Para os profissionais de saúde, gostaria de reforçar a importância da formação contínua e do trabalho em equipa. Para os doentes e seus cuidadores, a mensagem é de esperança e, por isso, dizer-lhes que com acompanhamento adequado e resiliência, é possível reconstruir a autonomia e encontrar novas formas de viver com qualidade. Claro está que a prevenção é a melhor solução e para aqueles que possuem algum fator de risco, o melhor é mesmo seguir todas as orientações do seu médico e enfermeiro de família, pois “mais vale prevenir do que remediar”. Para aqueles que não possuem nenhum fator de risco é importante reforçar a necessidade de manter estilos de vida saudáveis.
Por fim, que expectativas apresenta em relação ao impacto que este livro poderá ter junto dos profissionais de saúde e da comunidade em geral?
SF – Esperamos que este livro se torne uma referência para os profissionais de enfermagem, para os doentes vítimas de AVC e também para os seus cuidadores. Desejamos que esta obra contribua para uma assistência mais qualificada, mais individualizada e mais humanizada.

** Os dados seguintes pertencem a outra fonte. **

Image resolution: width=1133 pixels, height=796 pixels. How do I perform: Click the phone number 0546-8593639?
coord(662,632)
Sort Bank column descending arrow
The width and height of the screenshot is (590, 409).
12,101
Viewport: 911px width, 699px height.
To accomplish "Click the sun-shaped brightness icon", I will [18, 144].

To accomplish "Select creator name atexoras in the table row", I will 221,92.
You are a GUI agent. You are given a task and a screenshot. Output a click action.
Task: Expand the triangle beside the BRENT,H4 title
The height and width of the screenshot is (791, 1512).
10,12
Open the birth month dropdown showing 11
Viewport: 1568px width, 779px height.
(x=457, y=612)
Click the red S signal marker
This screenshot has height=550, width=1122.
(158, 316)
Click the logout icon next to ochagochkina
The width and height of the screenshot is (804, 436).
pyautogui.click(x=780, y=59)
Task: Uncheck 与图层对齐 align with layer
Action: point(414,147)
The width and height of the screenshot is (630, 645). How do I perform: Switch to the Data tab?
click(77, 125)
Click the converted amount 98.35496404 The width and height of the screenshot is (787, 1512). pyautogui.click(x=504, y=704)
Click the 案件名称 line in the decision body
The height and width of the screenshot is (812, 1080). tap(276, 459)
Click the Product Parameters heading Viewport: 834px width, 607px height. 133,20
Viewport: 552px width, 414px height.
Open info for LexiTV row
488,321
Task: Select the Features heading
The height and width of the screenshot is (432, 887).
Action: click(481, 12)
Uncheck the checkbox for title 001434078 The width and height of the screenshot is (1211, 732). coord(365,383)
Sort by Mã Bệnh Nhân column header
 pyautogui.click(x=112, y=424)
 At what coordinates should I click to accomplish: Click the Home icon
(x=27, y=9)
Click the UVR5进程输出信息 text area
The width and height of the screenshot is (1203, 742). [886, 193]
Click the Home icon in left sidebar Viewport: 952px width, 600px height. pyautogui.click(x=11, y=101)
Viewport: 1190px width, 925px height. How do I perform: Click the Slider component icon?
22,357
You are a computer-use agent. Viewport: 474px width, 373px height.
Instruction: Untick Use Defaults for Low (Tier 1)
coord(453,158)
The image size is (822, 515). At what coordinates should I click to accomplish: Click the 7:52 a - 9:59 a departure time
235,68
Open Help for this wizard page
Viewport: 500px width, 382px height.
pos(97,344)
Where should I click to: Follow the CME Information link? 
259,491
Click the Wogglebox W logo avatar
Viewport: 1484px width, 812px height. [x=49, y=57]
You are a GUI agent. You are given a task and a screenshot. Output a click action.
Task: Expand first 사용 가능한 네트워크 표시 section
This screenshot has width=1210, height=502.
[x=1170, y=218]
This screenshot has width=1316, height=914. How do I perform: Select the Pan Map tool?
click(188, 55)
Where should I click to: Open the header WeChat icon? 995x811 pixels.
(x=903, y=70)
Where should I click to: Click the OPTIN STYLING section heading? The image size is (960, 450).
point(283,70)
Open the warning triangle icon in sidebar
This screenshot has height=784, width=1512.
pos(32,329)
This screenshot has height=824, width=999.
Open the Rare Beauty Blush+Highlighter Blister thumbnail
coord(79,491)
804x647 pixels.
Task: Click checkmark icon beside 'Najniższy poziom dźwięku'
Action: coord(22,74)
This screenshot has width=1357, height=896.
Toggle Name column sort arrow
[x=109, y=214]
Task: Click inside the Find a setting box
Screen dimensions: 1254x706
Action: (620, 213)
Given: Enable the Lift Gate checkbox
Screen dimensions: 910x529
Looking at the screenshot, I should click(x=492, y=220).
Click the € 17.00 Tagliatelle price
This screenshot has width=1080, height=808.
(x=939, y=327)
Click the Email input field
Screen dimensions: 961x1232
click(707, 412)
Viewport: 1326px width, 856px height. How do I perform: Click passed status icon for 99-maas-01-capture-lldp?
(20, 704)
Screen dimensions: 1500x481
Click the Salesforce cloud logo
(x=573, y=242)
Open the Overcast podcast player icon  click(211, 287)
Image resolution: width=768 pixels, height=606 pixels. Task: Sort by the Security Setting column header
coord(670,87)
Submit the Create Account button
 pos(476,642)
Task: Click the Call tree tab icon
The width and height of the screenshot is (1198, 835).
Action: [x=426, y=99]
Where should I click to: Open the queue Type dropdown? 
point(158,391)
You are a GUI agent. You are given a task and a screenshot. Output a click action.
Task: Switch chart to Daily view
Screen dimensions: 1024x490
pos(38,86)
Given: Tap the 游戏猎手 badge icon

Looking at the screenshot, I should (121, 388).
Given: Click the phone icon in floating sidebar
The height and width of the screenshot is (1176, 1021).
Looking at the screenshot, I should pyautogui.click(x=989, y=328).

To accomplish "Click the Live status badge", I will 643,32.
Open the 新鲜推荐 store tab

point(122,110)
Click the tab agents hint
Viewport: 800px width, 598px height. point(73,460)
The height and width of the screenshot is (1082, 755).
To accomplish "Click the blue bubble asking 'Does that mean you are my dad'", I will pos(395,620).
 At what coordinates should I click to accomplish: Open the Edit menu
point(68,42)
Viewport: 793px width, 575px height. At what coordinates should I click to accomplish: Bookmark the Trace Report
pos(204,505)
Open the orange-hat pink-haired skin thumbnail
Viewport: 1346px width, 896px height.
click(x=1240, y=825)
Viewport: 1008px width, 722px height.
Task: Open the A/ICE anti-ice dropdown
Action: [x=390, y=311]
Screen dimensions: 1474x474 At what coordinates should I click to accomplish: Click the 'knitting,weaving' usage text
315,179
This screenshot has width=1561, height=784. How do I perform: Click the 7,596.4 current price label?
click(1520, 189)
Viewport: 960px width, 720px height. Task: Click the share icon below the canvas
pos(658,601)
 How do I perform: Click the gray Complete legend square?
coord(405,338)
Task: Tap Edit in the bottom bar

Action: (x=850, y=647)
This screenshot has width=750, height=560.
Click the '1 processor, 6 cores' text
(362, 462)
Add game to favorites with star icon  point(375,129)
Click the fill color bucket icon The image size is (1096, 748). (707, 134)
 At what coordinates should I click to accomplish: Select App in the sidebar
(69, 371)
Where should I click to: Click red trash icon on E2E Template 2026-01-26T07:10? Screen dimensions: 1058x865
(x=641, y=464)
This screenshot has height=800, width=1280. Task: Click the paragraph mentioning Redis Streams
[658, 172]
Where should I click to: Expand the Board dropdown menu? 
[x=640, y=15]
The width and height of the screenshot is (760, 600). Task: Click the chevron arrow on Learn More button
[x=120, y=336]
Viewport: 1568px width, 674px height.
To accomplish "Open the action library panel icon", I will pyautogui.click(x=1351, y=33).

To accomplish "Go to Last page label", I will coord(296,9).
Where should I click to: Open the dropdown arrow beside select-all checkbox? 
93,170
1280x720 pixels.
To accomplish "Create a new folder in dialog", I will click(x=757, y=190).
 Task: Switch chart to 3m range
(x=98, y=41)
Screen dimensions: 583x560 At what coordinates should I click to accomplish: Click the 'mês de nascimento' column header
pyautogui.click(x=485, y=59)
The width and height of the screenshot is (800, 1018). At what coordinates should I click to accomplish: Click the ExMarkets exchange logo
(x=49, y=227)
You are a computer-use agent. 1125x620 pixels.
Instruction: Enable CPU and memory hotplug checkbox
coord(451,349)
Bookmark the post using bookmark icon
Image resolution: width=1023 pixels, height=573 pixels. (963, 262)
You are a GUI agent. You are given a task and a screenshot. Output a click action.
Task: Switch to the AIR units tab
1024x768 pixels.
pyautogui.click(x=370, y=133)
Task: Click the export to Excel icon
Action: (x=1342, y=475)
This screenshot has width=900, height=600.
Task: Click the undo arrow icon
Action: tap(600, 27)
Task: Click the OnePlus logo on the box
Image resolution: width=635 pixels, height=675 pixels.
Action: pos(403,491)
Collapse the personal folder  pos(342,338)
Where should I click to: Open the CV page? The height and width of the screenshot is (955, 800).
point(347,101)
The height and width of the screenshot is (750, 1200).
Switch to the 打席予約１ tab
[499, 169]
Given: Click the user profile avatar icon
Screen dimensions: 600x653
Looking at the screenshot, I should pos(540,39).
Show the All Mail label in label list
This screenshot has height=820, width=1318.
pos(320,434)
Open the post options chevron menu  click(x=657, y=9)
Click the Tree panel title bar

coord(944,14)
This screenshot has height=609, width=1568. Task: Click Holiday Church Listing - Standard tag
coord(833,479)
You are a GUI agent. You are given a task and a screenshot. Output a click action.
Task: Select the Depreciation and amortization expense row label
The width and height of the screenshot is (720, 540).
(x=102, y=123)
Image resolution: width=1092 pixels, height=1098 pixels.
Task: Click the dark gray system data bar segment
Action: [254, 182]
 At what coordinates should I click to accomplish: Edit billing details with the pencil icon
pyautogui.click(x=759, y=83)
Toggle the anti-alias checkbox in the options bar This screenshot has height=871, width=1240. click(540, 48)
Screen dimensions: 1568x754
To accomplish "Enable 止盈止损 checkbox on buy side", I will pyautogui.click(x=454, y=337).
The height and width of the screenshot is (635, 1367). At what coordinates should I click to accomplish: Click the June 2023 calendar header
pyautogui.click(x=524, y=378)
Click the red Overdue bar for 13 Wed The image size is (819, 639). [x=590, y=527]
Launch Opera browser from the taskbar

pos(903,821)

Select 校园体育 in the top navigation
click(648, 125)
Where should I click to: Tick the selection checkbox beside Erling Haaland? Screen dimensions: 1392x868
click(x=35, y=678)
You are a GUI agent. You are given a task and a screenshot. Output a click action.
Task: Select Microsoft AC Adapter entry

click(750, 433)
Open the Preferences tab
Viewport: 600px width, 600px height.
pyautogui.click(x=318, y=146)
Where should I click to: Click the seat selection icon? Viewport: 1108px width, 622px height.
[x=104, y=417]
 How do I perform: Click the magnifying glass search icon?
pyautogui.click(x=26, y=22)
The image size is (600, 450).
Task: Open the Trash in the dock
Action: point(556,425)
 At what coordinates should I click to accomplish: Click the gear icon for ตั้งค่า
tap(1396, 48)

Pretendemos ainda sensibilizar a comunidade para a importância da prevenção, para a identificação rápida dos sinais, da alerta rápida no mais curto espaço de tempo, do diagnóstico precoce e da reabilitação ativa, promovendo um impacto positivo na vida das pessoas afetadas pelo AVC. Se cada pessoa estiver sensibilizada para, perante o primeiro sinal, alertar rapidamente o Sistema Nacional de Saúde (SNS), estaremos certamente a contribuir com alguns minutos da nossa vida para o sucesso da reabilitação da pessoa com AVC, porque tempo é cérebro e cérebro é vida.